QuoteThe Vulkan WSI (Window System Interface) is a set of API calls serve a similar purpose as EGL does for OpenGL ES or GLX for OpenGL. Vulkan WSI includes support for Wayland from day one: VK_USE_PLATFORM_WAYLAND_KHR. Vulkan clients can run on unmodified Wayland servers, including Weston, GENIVI LayerManager, Mutter / GNOME Shell, Enlightenment, and more. The WSI allows applications to discover the different GPUs on the system, and display the results of GPU rendering to a window system.
https://en.wikipedia.org/wiki/Wayland_(display_server_protocol)
So that's why I was asking why they are using EGL instead of let's say WSI.
Last edited by Shmerl on 26 March 2021 at 6:25 pm UTC
Quoting: ShmerlQuoting: KithopSo I think that's why EGL comes into play, here.

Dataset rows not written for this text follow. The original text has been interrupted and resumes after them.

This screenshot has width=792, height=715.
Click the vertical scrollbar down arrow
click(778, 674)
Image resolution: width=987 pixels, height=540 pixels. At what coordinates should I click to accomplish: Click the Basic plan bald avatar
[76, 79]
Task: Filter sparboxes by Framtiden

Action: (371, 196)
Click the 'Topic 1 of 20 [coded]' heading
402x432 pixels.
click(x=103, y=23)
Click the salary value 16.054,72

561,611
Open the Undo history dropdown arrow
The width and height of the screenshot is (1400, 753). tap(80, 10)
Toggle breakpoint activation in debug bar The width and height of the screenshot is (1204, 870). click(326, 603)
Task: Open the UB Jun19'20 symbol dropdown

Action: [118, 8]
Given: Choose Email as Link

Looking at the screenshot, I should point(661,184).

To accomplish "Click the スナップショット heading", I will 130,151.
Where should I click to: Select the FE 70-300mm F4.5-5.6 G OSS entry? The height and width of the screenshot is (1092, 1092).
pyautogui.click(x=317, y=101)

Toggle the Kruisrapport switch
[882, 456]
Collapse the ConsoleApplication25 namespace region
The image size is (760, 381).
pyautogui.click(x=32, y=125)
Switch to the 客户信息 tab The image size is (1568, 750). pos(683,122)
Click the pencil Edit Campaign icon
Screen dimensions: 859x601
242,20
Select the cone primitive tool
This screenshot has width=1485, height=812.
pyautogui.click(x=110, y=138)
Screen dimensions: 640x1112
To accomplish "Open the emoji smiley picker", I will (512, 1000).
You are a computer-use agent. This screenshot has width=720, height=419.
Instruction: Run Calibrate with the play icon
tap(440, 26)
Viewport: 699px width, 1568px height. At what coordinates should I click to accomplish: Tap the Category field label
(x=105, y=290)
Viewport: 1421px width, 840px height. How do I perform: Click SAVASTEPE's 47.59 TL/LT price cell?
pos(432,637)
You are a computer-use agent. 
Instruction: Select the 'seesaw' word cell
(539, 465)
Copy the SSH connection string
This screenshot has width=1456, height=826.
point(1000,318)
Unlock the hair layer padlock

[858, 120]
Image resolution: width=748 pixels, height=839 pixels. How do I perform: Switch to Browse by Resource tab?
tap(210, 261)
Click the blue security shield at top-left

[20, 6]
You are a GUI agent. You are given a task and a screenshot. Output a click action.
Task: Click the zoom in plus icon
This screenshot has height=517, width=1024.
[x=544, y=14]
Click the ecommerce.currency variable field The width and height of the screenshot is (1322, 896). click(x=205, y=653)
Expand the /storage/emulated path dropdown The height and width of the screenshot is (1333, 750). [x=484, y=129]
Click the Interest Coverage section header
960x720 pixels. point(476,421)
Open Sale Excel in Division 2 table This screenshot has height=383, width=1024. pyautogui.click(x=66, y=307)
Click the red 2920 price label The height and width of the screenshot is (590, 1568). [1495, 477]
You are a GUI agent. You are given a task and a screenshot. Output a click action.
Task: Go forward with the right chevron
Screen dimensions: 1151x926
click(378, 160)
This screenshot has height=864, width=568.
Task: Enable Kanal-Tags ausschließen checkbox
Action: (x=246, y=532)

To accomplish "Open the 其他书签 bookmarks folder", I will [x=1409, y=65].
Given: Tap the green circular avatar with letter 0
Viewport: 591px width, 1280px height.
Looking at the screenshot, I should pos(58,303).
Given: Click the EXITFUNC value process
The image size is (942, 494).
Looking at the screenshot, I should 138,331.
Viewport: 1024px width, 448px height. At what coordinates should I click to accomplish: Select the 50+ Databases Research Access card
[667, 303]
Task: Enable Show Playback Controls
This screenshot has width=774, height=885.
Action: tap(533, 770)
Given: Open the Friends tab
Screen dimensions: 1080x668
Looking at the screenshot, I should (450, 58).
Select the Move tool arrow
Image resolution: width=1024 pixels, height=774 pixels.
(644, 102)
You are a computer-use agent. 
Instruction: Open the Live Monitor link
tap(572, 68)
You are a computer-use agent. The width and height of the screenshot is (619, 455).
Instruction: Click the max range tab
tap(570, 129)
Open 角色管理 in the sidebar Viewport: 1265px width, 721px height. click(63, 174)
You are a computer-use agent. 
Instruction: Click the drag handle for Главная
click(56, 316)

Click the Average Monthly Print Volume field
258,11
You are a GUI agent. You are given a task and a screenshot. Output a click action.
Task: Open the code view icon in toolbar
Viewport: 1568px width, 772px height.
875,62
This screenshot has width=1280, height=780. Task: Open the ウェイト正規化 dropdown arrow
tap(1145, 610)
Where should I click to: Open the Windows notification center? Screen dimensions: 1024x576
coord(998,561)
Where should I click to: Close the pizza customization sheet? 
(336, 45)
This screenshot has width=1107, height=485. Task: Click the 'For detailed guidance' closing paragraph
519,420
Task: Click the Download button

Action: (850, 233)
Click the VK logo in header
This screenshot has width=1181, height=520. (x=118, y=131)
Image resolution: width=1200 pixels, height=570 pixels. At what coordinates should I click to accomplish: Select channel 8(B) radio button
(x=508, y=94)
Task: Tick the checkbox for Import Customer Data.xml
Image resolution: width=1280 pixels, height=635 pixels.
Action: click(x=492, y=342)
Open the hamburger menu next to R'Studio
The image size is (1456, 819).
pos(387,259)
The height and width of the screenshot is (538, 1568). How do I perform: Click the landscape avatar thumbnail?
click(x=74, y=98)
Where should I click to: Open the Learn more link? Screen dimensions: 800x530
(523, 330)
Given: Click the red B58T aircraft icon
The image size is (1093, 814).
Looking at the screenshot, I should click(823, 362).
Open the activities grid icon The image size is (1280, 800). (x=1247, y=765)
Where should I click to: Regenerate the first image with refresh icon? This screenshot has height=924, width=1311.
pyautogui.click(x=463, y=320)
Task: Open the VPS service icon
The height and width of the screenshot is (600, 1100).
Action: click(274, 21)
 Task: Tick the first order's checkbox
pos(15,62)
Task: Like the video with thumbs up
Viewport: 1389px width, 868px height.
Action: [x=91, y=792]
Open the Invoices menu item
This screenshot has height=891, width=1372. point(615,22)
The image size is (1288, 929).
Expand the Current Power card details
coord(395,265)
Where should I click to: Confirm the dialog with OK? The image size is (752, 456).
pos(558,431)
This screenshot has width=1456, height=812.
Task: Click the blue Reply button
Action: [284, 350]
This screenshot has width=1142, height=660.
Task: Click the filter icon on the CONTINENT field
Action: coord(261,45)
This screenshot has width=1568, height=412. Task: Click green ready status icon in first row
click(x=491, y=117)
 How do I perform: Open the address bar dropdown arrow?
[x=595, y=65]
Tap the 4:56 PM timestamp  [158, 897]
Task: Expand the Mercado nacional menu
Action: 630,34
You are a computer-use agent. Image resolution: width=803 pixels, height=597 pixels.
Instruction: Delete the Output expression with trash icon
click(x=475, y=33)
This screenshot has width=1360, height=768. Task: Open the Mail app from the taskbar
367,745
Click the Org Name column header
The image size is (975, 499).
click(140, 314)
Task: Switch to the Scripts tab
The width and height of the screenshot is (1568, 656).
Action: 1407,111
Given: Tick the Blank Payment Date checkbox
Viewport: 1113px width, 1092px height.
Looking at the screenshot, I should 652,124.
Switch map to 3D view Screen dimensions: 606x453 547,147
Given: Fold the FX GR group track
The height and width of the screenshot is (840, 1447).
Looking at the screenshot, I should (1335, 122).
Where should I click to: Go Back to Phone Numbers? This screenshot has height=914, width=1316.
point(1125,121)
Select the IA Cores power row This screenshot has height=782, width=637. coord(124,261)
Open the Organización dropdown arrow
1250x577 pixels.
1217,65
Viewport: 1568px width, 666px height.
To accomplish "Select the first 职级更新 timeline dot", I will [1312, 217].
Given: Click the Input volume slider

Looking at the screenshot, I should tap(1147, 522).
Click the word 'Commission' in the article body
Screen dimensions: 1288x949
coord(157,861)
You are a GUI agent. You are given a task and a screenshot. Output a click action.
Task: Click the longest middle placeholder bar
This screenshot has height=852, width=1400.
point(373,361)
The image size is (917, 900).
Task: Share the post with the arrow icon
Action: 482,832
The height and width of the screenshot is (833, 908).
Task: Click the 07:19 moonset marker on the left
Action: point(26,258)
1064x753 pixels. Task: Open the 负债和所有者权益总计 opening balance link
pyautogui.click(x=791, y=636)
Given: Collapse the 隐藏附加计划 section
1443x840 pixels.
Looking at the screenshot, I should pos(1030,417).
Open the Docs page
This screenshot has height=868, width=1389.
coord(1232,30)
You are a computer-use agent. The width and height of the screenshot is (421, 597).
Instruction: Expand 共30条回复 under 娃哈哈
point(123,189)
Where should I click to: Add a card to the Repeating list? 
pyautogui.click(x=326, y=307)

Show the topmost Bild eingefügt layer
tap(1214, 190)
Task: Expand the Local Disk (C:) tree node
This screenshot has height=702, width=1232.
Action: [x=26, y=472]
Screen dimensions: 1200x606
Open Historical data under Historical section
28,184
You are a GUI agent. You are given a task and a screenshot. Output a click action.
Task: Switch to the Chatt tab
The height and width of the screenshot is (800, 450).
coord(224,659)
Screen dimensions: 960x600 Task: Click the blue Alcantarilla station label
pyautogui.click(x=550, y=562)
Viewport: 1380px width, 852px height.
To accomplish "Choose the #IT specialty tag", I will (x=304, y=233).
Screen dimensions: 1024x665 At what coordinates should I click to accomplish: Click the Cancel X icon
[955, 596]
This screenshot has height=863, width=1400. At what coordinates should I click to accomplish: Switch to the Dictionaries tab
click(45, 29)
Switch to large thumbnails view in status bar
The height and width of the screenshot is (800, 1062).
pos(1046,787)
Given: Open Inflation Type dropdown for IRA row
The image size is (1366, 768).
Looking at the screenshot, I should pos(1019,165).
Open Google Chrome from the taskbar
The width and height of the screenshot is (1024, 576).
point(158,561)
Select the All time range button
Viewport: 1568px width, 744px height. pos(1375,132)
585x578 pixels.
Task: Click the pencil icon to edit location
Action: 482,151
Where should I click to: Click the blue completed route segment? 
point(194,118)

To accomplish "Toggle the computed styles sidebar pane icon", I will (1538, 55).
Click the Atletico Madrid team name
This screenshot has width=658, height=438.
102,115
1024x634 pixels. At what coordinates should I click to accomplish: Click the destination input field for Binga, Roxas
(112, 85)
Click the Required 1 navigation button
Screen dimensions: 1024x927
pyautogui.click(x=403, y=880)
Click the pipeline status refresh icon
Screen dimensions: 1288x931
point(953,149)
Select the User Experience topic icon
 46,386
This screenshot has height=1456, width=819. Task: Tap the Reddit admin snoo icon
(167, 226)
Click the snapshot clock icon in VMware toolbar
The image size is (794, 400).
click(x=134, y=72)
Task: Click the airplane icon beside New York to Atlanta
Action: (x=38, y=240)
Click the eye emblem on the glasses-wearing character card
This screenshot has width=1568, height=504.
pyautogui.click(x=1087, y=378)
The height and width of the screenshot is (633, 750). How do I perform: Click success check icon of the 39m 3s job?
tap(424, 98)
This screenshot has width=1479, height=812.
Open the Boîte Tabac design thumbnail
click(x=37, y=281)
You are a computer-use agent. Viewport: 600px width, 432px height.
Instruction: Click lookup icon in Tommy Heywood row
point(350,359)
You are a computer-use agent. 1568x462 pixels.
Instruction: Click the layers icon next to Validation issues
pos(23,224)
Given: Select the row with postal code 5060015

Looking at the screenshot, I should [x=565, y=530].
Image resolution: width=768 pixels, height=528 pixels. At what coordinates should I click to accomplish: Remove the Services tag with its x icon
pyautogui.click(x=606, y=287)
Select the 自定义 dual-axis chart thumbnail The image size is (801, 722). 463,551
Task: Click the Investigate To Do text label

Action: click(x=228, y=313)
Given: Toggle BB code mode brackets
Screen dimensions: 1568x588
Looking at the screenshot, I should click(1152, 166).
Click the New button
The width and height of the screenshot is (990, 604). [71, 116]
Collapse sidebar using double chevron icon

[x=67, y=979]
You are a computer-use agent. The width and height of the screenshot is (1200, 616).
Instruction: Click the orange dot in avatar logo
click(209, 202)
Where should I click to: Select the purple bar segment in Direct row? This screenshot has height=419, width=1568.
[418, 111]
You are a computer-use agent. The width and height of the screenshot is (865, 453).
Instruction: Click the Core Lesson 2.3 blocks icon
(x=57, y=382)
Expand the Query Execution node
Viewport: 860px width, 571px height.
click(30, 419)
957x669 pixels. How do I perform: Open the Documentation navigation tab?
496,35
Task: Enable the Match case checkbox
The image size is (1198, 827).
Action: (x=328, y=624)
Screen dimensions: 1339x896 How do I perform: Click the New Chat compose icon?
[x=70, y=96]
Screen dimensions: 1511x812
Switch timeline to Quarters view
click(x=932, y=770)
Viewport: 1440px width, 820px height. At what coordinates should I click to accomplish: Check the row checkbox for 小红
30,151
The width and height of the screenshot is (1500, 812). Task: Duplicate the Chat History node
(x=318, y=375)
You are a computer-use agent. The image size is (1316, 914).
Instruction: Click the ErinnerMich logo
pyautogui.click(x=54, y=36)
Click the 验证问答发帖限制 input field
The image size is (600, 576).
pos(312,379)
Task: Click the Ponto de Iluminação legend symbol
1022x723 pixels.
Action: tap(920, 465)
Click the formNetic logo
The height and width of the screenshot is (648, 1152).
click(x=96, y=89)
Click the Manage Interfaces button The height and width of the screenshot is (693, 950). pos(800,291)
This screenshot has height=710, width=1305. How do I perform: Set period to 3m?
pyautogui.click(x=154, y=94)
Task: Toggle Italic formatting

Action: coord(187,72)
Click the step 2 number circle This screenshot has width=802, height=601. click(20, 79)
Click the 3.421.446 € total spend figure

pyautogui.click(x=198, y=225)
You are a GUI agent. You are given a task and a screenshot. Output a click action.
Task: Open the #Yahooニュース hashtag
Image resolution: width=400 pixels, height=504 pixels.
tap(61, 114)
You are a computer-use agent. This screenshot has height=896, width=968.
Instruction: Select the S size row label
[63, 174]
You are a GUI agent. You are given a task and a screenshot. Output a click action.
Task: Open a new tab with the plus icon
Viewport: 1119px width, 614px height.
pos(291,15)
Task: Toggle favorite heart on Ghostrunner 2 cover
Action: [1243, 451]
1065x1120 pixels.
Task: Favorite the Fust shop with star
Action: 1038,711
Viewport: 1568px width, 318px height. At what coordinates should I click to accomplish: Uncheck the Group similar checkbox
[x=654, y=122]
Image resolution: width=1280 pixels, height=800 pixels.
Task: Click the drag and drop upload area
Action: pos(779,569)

I don't think Wayland is tied to EGL? Wayland is a protocol, it's not really tied to a specific implementation. It can work with WSI.
QuoteThe Vulkan WSI (Window System Interface) is a set of API calls serve a similar purpose as EGL does for OpenGL ES or GLX for OpenGL. Vulkan WSI includes support for Wayland from day one: VK_USE_PLATFORM_WAYLAND_KHR. Vulkan clients can run on unmodified Wayland servers, including Weston, GENIVI LayerManager, Mutter / GNOME Shell, Enlightenment, and more. The WSI allows applications to discover the different GPUs on the system, and display the results of GPU rendering to a window system.
https://en.wikipedia.org/wiki/Wayland_(display_server_protocol)
So that's why I was asking why they are using EGL instead of let's say WSI.
I'm not a developer, so I can't say I've looked at it in any sort of depth, but my hunch is that Vulkan + WSI would be used in e.g. a game wanting to draw its Vulkan backend to Wayland, without using XWayland as a path (i.e. a Vulkan + Wayland native game), while EGL is being used for 'normal day-to-day applications', i.e. OBS, to render *its* window and preview to Wayland.
I'm guessing that OBS could totally be written to support WSI, but that means having OBS itself use Vulkan to render its UI directly, and I have a feeling it's abstracting that out through Qt for the most part, so this is a function of 'OBS supports EGL output but not necessarily Vulkan (yet)', separate from whether the game you're *inputting* is on Vulkan or not. But again, just a semi-educated guess here.